Please read the snowy-day blog post below and say whether each statement agrees with it, answering yes or no and quoting the words that decide it. 1. A few weeks before the snow, the writer was outdoors in a t-shirt and shorts. 2. The writer checked the groundhog's prediction on groundhog day itself. 3. The scones the writer baked came out dry and crumbly.

Excerpt provided ▸
——————

Well it’s all snowy outside again! I can’t believe all of the winter weather we’ve had this past week. A few weeks ago I was outside in a t-shirt and shorts and now we have 1 1/2 inches of snow and freezing temperatures. I guess that’s Texas for ya. I, for one, am ready for spring to finally arrive! But bad news. I just looked up the groundhog’s prediction (yeah I forgot to do that on actual groundhog day almost a month ago) and it looks like we still have a long winter ahead of us. Yuck.
This morning I decided to enjoy the snow while I could and took some of the puppies out for a little photo shoot. If you’ve never taken pictures of puppies, you have NO idea how hard it is to get them to stay still… Especially when they’re knee-deep in snow! But the pictures are precious and I can’t help but share some of them.
Other than taking pictures, in order to pass time and you know, stay warm, I like to bake things. The oven keeps me warm and the activity gives me something other than the icy roads and freezing temperatures to think about. This morning I decided to try out the scone recipe Kodiak Cakes posted on Instagram the other day and OH MY GOODNESS. It was so good! I had to make a few changes because I didn’t have all of the ingredients on hand, but I tried to stay as close to their recipe as possible and I am impressed with how good they were! Usually scones are dry and crumbly but these turned out moist and delicious. Oh and bonus: they’re packed with nutrients and protein!

——————

Source data ▸

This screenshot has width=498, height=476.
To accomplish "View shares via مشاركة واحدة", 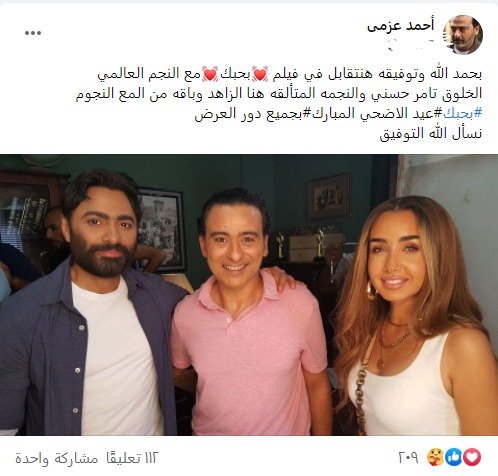I will (x=57, y=458).
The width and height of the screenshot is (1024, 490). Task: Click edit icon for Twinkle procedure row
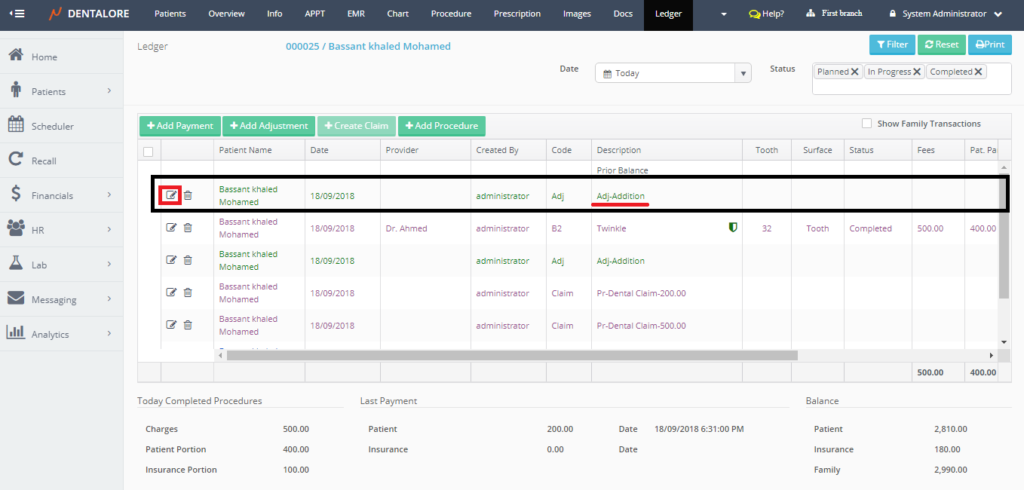[x=171, y=228]
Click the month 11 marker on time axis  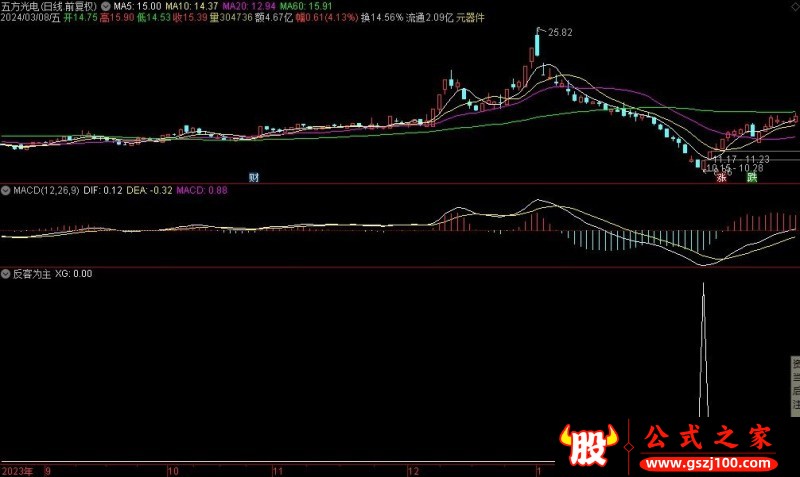[x=289, y=469]
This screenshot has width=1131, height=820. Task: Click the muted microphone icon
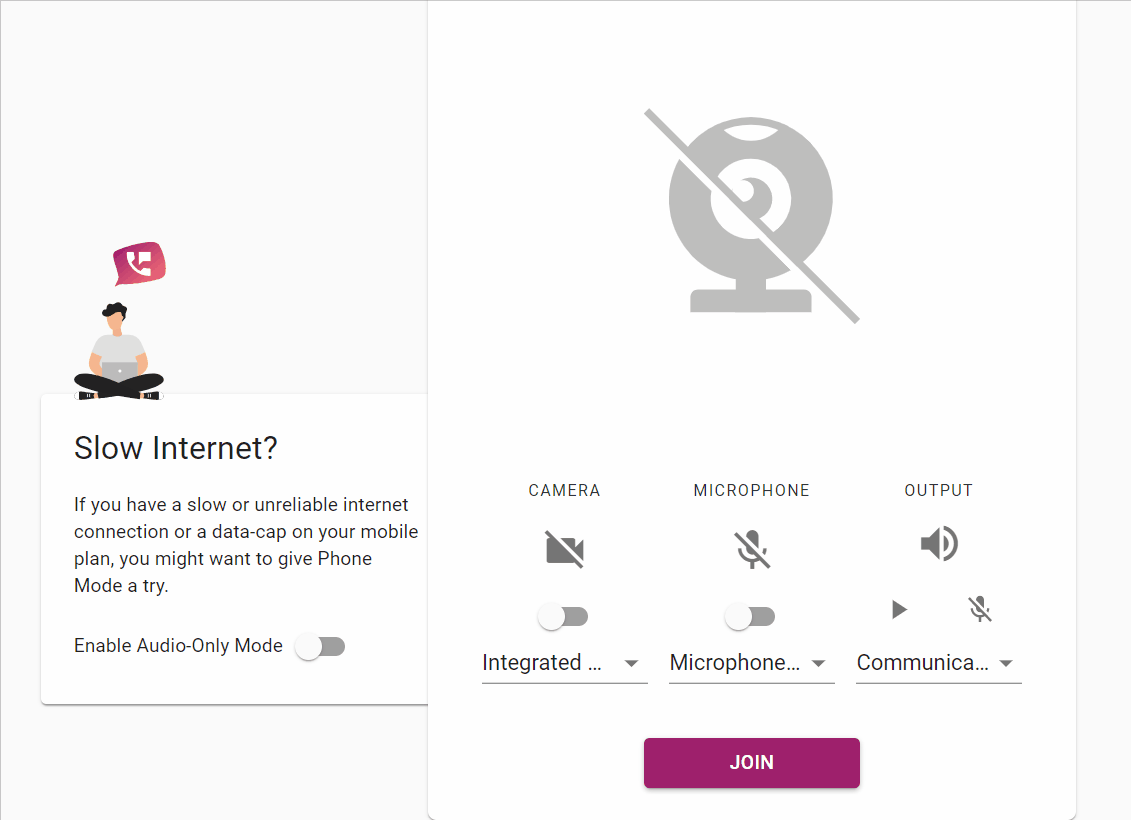[x=751, y=548]
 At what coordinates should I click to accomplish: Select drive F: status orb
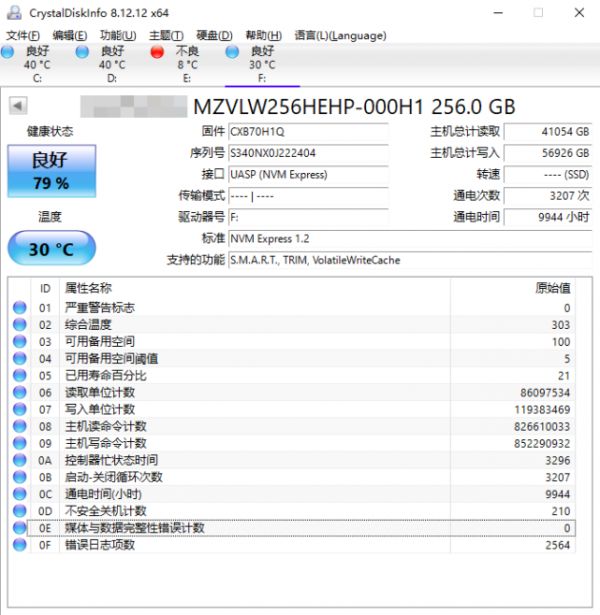233,51
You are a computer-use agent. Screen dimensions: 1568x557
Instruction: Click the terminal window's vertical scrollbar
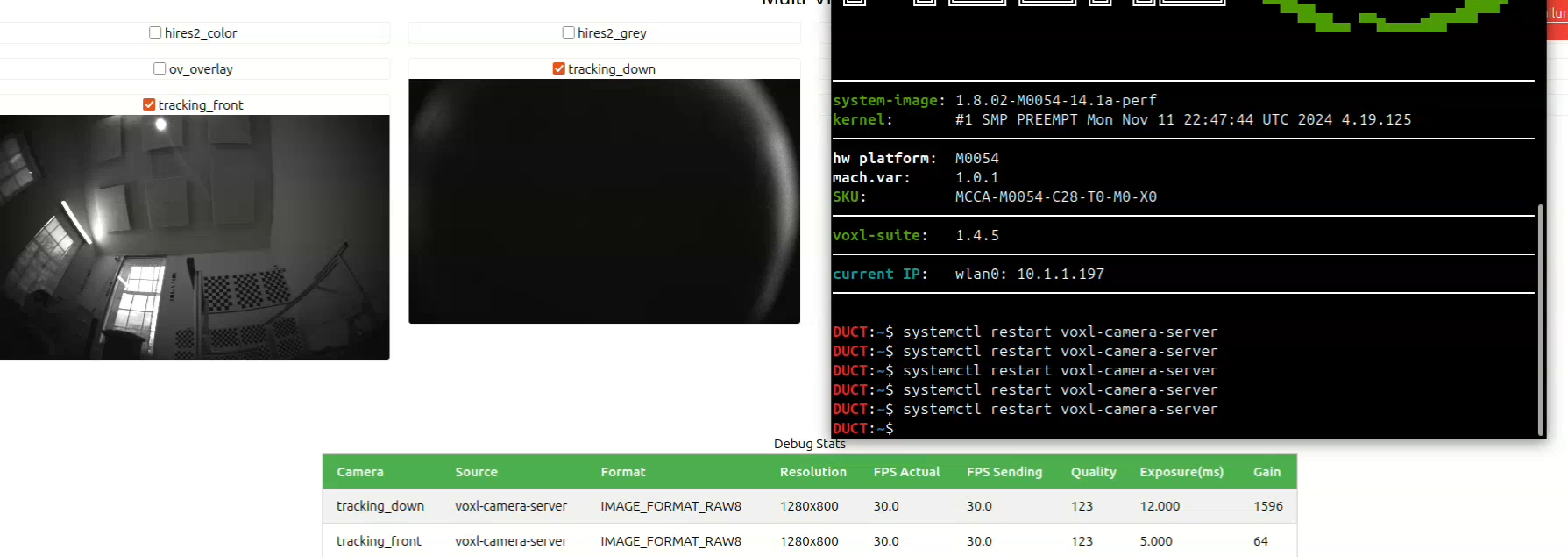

——————

Exercise answer ▸
1. Yes: "A few weeks ago I was outside in a t-shirt and shorts"
2. No: "yeah I forgot to do that on actual groundhog day almost a month ago"
3. No: "Usually scones are dry and crumbly but these turned out moist and delicious."